## To be done
Reproduce the material below with every occurrence of "GUI agent" changed to "interface agent", keeping everything else unchanged.

## Data provided
** start **

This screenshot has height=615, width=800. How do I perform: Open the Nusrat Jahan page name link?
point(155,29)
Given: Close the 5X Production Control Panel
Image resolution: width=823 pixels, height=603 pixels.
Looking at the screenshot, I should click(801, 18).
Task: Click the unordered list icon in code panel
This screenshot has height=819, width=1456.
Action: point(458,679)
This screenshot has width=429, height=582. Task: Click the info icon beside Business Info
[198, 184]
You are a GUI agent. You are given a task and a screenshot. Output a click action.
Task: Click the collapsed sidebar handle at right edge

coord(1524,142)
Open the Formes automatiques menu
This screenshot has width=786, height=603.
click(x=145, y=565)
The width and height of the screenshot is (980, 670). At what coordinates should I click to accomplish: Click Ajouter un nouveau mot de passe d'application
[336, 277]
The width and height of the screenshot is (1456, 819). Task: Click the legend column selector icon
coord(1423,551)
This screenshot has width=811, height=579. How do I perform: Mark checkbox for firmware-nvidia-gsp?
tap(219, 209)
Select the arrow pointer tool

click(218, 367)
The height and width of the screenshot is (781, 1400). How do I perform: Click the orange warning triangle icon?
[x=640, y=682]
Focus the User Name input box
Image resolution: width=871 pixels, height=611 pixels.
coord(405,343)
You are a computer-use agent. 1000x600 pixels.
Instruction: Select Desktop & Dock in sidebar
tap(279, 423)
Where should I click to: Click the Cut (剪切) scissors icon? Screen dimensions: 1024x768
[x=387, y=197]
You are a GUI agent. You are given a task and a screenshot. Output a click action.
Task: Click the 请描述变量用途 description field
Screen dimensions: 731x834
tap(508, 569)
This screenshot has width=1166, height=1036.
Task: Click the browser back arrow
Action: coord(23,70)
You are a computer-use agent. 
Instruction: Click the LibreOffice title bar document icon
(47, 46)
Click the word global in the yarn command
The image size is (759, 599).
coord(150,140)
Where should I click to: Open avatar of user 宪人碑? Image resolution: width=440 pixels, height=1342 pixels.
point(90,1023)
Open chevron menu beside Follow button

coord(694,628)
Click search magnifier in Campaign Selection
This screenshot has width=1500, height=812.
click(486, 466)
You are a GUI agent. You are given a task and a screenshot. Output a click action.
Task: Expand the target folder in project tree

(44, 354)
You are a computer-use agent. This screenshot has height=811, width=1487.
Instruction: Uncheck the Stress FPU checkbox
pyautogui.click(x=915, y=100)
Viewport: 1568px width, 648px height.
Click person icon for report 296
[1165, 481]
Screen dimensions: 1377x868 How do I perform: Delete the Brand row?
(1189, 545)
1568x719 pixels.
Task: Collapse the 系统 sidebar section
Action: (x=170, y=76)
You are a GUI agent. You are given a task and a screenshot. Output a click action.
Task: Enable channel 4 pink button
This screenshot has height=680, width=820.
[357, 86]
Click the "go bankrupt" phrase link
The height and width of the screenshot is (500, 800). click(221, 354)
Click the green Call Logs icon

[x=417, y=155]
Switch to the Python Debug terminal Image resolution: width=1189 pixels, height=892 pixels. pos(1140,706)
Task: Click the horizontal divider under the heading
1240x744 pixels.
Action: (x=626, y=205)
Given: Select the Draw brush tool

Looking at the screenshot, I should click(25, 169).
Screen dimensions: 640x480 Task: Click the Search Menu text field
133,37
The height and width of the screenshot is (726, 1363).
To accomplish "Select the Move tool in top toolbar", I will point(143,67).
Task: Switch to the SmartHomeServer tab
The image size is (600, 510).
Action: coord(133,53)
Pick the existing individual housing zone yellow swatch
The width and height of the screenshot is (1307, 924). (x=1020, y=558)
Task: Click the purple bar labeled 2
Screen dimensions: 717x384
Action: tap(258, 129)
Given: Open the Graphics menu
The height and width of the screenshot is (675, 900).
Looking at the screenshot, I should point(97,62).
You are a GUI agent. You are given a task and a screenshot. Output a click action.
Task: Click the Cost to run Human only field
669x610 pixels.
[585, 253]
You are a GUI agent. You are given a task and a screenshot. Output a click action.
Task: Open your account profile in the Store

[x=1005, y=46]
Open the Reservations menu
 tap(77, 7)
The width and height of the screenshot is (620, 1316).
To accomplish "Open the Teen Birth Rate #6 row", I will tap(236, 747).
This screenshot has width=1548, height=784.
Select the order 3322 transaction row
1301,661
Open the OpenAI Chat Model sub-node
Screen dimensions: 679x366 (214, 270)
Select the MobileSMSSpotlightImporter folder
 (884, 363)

** end **

## Finished task
This screenshot has height=615, width=800. How do I perform: Open the Nusrat Jahan page name link?
point(155,29)
Given: Close the 5X Production Control Panel
Image resolution: width=823 pixels, height=603 pixels.
Looking at the screenshot, I should click(801, 18).
Task: Click the unordered list icon in code panel
This screenshot has height=819, width=1456.
Action: point(458,679)
This screenshot has width=429, height=582. Task: Click the info icon beside Business Info
[198, 184]
You are a interface agent. You are given a task and a screenshot. Output a click action.
Task: Click the collapsed sidebar handle at right edge

coord(1524,142)
Open the Formes automatiques menu
This screenshot has width=786, height=603.
click(x=145, y=565)
The width and height of the screenshot is (980, 670). At what coordinates should I click to accomplish: Click Ajouter un nouveau mot de passe d'application
[336, 277]
The width and height of the screenshot is (1456, 819). Task: Click the legend column selector icon
coord(1423,551)
This screenshot has width=811, height=579. How do I perform: Mark checkbox for firmware-nvidia-gsp?
tap(219, 209)
Select the arrow pointer tool

click(218, 367)
The height and width of the screenshot is (781, 1400). How do I perform: Click the orange warning triangle icon?
[x=640, y=682]
Focus the User Name input box
Image resolution: width=871 pixels, height=611 pixels.
coord(405,343)
You are a computer-use agent. 1000x600 pixels.
Instruction: Select Desktop & Dock in sidebar
tap(279, 423)
Where should I click to: Click the Cut (剪切) scissors icon? Screen dimensions: 1024x768
[x=387, y=197]
You are a interface agent. You are given a task and a screenshot. Output a click action.
Task: Click the 请描述变量用途 description field
Screen dimensions: 731x834
tap(508, 569)
This screenshot has width=1166, height=1036.
Task: Click the browser back arrow
Action: coord(23,70)
You are a computer-use agent. 
Instruction: Click the LibreOffice title bar document icon
(47, 46)
Click the word global in the yarn command
The image size is (759, 599).
coord(150,140)
Where should I click to: Open avatar of user 宪人碑? Image resolution: width=440 pixels, height=1342 pixels.
point(90,1023)
Open chevron menu beside Follow button

coord(694,628)
Click search magnifier in Campaign Selection
This screenshot has width=1500, height=812.
click(486, 466)
You are a interface agent. You are given a task and a screenshot. Output a click action.
Task: Expand the target folder in project tree

(44, 354)
You are a computer-use agent. This screenshot has height=811, width=1487.
Instruction: Uncheck the Stress FPU checkbox
pyautogui.click(x=915, y=100)
Viewport: 1568px width, 648px height.
Click person icon for report 296
[1165, 481]
Screen dimensions: 1377x868 How do I perform: Delete the Brand row?
(1189, 545)
1568x719 pixels.
Task: Collapse the 系统 sidebar section
Action: (x=170, y=76)
You are a interface agent. You are given a task and a screenshot. Output a click action.
Task: Enable channel 4 pink button
This screenshot has height=680, width=820.
[357, 86]
Click the "go bankrupt" phrase link
The height and width of the screenshot is (500, 800). click(221, 354)
Click the green Call Logs icon

[x=417, y=155]
Switch to the Python Debug terminal Image resolution: width=1189 pixels, height=892 pixels. pos(1140,706)
Task: Click the horizontal divider under the heading
1240x744 pixels.
Action: (x=626, y=205)
Given: Select the Draw brush tool

Looking at the screenshot, I should click(25, 169).
Screen dimensions: 640x480 Task: Click the Search Menu text field
133,37
The height and width of the screenshot is (726, 1363).
To accomplish "Select the Move tool in top toolbar", I will point(143,67).
Task: Switch to the SmartHomeServer tab
The image size is (600, 510).
Action: coord(133,53)
Pick the existing individual housing zone yellow swatch
The width and height of the screenshot is (1307, 924). (x=1020, y=558)
Task: Click the purple bar labeled 2
Screen dimensions: 717x384
Action: tap(258, 129)
Given: Open the Graphics menu
The height and width of the screenshot is (675, 900).
Looking at the screenshot, I should point(97,62).
You are a interface agent. You are given a task and a screenshot. Output a click action.
Task: Click the Cost to run Human only field
669x610 pixels.
[585, 253]
You are a interface agent. You are given a task and a screenshot. Output a click action.
Task: Open your account profile in the Store

[x=1005, y=46]
Open the Reservations menu
 tap(77, 7)
The width and height of the screenshot is (620, 1316).
To accomplish "Open the Teen Birth Rate #6 row", I will tap(236, 747).
This screenshot has width=1548, height=784.
Select the order 3322 transaction row
1301,661
Open the OpenAI Chat Model sub-node
Screen dimensions: 679x366 (214, 270)
Select the MobileSMSSpotlightImporter folder
 (884, 363)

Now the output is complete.